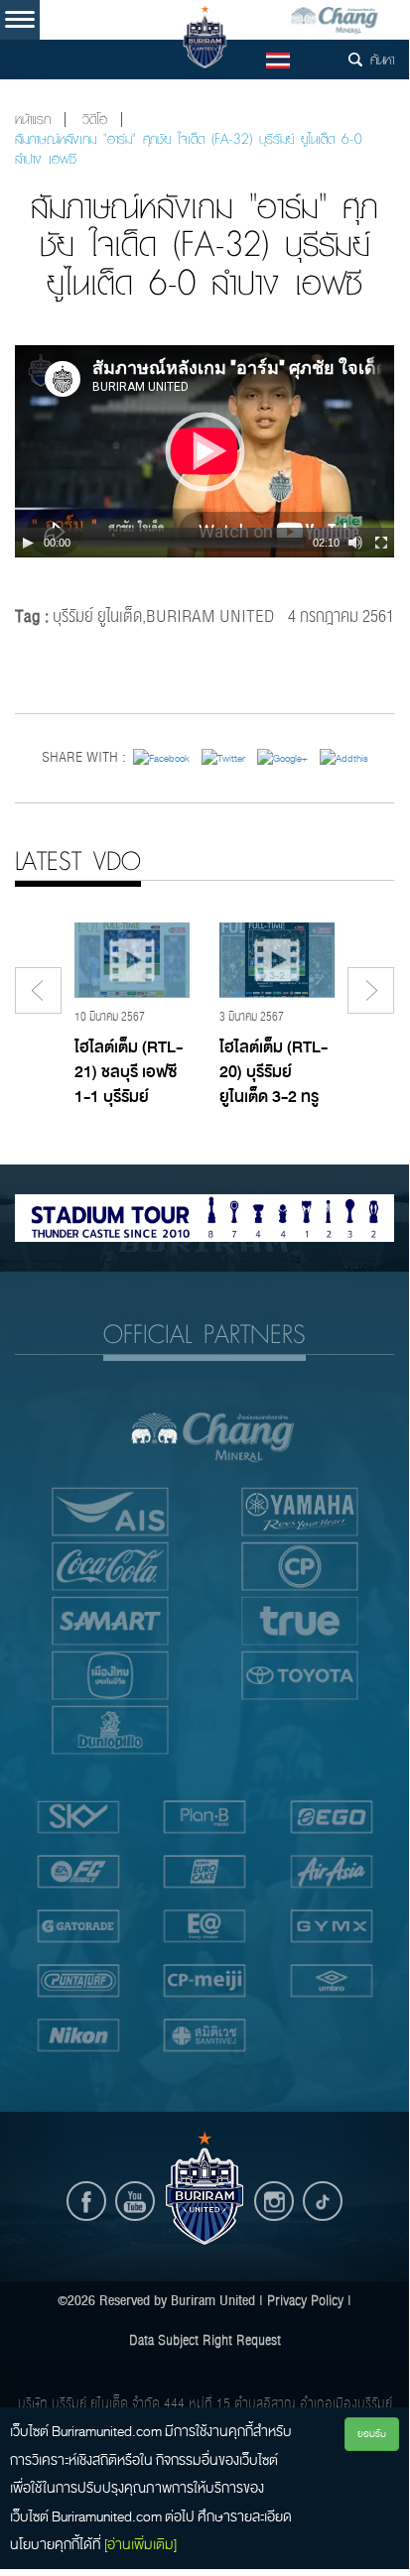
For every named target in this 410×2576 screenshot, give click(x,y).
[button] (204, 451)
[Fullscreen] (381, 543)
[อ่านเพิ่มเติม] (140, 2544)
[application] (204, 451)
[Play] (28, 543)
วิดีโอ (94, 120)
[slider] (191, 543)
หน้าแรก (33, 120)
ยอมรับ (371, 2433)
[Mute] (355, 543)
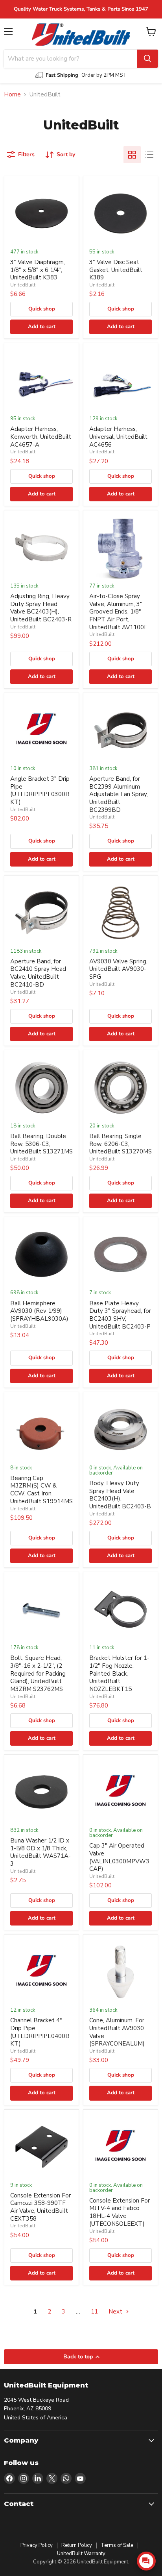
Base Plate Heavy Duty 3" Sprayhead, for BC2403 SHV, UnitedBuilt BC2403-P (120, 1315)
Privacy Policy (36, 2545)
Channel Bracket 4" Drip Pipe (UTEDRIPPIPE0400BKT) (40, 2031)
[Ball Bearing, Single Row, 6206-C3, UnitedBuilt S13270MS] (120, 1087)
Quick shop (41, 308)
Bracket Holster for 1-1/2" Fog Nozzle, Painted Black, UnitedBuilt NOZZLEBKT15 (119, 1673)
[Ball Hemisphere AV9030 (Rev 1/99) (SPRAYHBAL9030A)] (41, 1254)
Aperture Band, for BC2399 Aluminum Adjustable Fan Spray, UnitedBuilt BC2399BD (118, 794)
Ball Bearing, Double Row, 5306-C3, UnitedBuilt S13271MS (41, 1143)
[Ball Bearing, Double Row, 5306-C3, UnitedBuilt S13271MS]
------
When pictures appear among the entries, skip them and copy all remaining text precisely.

For every named target in this 410×2576 screenshot, give click(x,y).
[button] (204, 451)
[Fullscreen] (381, 543)
[อ่านเพิ่มเติม] (140, 2544)
[application] (204, 451)
[Play] (28, 543)
วิดีโอ (94, 120)
[slider] (191, 543)
หน้าแรก (33, 120)
ยอมรับ (371, 2433)
[Mute] (355, 543)
Base Plate Heavy Duty 3" Sprayhead, for BC2403 SHV, UnitedBuilt BC2403-P (120, 1315)
Privacy Policy (36, 2545)
Channel Bracket 4" Drip Pipe (UTEDRIPPIPE0400BKT) (40, 2031)
[Ball Bearing, Single Row, 6206-C3, UnitedBuilt S13270MS] (120, 1087)
Quick shop (41, 308)
Bracket Holster for 1-1/2" Fog Nozzle, Painted Black, UnitedBuilt NOZZLEBKT15 (119, 1673)
[Ball Hemisphere AV9030 (Rev 1/99) (SPRAYHBAL9030A)] (41, 1254)
Aperture Band, for BC2399 Aluminum Adjustable Fan Spray, UnitedBuilt BC2399BD (118, 794)
Ball Bearing, Double Row, 5306-C3, UnitedBuilt S13271MS (41, 1143)
[Ball Bearing, Double Row, 5306-C3, UnitedBuilt S13271MS]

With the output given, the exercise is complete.